Hello , I have been having trouble with understanding what to do with those ε-δ Limits that involve an extra "x" factor in the result, I'll just write out the problem and perhaps you could correct or instruct me on the logic behind it.

$\displaystyle \lim_{x \to 2}(x^2 + x - 2) = 4$

$\displaystyle 0 < |x - 2| < \delta \Rightarrow |(x^2 + x - 2) - 4| < \epsilon $

$\displaystyle 0 < |x - 2| < \delta \Rightarrow |x^2 + x - 6| < \epsilon $

$\displaystyle 0 < |x - 2| < \delta \Rightarrow |(x + 3)(x - 2)| < \epsilon $

$\displaystyle 0 < |x - 2| < \delta \Rightarrow |x + 3||x - 2| < \epsilon $

Here, I'm kind of confused. I've seen the best explanation so far here: Created with Camtasia Studio 5 & I'd like to follow the method to get everything in working order.

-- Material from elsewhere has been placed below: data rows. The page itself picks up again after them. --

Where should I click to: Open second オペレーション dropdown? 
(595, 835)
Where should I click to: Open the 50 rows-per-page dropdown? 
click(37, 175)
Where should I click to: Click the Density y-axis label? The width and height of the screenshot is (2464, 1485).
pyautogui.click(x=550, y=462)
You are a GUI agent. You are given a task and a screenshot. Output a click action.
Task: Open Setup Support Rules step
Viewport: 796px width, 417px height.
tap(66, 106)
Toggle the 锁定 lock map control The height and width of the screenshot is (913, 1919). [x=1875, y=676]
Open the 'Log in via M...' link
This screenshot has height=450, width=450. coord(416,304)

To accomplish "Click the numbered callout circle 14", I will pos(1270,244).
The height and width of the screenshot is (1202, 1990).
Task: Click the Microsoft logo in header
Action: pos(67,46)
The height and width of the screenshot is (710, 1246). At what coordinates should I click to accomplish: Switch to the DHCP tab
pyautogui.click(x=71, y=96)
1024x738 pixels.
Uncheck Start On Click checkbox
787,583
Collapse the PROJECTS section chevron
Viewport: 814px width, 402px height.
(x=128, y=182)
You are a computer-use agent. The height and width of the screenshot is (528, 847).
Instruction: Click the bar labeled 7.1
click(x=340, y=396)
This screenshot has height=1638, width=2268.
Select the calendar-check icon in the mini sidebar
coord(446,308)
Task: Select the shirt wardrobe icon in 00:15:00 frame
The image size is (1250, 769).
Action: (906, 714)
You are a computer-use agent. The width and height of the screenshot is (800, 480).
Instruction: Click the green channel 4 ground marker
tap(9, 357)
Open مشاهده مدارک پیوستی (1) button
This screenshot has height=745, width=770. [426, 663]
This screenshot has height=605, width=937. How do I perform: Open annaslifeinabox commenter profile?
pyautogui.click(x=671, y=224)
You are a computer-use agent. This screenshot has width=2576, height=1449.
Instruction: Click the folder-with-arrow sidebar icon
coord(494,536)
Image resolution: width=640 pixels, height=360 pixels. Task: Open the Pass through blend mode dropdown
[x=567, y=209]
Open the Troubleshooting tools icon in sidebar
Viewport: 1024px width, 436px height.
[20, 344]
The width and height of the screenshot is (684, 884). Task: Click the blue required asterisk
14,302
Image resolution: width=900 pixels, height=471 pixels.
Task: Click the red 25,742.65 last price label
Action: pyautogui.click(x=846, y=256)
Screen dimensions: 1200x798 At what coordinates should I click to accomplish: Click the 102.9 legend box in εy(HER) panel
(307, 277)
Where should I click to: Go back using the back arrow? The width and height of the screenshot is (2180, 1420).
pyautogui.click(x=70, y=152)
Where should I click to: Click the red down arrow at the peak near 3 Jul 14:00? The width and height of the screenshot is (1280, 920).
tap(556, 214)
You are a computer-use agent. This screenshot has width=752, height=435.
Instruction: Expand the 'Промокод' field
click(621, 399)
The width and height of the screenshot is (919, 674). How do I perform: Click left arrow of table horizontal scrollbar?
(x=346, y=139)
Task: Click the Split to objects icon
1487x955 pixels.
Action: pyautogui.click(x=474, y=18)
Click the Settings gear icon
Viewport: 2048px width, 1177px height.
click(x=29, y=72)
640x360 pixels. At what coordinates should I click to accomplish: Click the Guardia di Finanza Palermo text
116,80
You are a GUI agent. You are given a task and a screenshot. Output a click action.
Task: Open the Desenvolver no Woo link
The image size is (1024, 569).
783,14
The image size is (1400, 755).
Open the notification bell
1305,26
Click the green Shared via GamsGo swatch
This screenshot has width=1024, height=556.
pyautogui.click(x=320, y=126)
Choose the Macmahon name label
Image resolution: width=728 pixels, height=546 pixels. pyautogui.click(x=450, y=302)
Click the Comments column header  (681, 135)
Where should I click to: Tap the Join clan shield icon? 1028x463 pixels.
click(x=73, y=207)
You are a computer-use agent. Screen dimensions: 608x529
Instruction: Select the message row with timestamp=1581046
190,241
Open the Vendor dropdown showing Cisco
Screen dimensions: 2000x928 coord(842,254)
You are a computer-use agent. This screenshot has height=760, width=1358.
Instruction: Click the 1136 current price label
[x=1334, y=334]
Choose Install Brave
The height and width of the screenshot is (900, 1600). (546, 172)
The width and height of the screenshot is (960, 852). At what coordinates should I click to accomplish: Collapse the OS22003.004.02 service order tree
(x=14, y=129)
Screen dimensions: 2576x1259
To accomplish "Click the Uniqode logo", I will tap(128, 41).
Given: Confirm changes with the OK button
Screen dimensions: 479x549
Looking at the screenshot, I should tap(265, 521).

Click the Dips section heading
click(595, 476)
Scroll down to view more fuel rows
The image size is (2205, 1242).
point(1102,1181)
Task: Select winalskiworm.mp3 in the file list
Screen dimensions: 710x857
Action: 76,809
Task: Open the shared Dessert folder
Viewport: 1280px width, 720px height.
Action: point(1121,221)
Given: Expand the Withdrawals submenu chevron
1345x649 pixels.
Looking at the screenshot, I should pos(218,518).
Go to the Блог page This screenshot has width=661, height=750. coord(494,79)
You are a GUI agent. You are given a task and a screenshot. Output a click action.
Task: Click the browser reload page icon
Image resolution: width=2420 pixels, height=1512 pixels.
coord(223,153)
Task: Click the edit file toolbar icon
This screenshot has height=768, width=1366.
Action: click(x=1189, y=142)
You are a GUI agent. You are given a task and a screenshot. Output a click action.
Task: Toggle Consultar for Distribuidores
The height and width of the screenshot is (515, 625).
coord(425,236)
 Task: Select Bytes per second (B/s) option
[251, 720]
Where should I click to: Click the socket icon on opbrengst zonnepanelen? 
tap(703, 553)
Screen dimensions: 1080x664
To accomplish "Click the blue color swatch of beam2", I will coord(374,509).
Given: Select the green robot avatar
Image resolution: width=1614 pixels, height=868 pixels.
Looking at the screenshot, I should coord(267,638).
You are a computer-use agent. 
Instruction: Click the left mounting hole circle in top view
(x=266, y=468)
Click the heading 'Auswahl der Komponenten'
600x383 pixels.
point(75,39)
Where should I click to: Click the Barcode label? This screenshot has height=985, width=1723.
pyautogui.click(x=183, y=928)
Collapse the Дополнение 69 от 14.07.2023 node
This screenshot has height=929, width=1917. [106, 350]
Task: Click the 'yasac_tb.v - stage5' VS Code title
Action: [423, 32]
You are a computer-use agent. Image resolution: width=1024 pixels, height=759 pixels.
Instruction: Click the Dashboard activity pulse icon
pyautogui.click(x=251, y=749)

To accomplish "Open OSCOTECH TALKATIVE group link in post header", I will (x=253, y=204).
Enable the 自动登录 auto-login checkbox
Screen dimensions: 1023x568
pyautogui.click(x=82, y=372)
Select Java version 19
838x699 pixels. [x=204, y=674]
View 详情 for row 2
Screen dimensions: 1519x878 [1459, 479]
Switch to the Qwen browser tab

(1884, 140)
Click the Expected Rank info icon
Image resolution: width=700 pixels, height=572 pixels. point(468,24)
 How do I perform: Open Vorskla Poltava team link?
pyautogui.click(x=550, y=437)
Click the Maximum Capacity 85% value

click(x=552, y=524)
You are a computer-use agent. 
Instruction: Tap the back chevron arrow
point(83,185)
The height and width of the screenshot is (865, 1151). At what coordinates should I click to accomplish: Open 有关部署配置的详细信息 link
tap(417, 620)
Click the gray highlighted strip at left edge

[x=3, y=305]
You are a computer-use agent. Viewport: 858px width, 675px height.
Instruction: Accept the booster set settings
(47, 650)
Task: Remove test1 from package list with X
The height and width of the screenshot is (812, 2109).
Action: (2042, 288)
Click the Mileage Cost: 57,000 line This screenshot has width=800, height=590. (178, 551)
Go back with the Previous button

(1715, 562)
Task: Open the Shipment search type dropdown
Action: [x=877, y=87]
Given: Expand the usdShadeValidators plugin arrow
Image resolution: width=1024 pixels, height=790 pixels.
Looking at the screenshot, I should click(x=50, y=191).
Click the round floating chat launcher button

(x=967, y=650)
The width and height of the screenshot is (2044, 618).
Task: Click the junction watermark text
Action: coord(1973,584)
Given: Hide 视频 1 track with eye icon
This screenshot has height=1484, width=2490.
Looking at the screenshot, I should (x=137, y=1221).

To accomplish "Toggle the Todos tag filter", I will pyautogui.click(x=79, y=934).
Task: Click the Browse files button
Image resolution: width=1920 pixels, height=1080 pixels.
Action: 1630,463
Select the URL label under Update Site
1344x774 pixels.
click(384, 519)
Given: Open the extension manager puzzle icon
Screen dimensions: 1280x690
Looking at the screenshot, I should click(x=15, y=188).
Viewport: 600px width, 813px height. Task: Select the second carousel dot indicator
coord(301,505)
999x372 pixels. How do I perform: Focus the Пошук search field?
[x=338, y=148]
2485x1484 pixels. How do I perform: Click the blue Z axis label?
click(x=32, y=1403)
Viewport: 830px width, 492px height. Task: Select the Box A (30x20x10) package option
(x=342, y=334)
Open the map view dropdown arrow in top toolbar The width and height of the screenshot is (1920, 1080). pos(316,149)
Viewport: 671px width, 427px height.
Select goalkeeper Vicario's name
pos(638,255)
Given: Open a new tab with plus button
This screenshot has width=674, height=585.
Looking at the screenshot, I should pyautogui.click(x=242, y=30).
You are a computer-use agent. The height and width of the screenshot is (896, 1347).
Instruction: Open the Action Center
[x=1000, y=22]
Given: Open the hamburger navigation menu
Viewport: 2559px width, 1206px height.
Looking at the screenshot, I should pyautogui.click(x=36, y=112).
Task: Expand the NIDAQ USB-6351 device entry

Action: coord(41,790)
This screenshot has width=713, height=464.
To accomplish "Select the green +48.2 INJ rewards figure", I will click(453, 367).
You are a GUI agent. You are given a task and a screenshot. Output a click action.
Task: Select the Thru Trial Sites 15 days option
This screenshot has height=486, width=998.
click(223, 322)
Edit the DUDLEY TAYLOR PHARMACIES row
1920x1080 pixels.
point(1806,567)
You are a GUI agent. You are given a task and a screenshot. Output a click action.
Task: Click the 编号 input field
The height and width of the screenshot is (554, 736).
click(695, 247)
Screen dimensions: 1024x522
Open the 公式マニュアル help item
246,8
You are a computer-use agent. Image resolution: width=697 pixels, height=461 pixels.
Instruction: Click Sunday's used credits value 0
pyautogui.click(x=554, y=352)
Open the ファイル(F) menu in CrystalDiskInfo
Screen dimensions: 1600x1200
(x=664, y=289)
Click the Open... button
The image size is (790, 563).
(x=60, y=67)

1:Because of the |x - 2|< δ, (i.e. the x-->2 in the original limit), we know that x is very close to 2, just a bit bigger than it. Because this is so the |x + 3| term is very close to 5, just a bit above it. In fact, it will definitely be less than 6.

We can say with confidence that;

|x + 3||x - 2| < 6|x - 2|

2:Here I'm a bit unsure, can we say that;

6|x - 2| < ε

|x - 2|< ε/6 ? I think this works because although the gap from. say, 5.0000001 to being less than 6 (from the inequality) is big, when we divide ε by 6 we are creating more space.

3:Is there a way to make it look pretty? Is the answer that as long as δ = ε/6 we can guarantee the limit?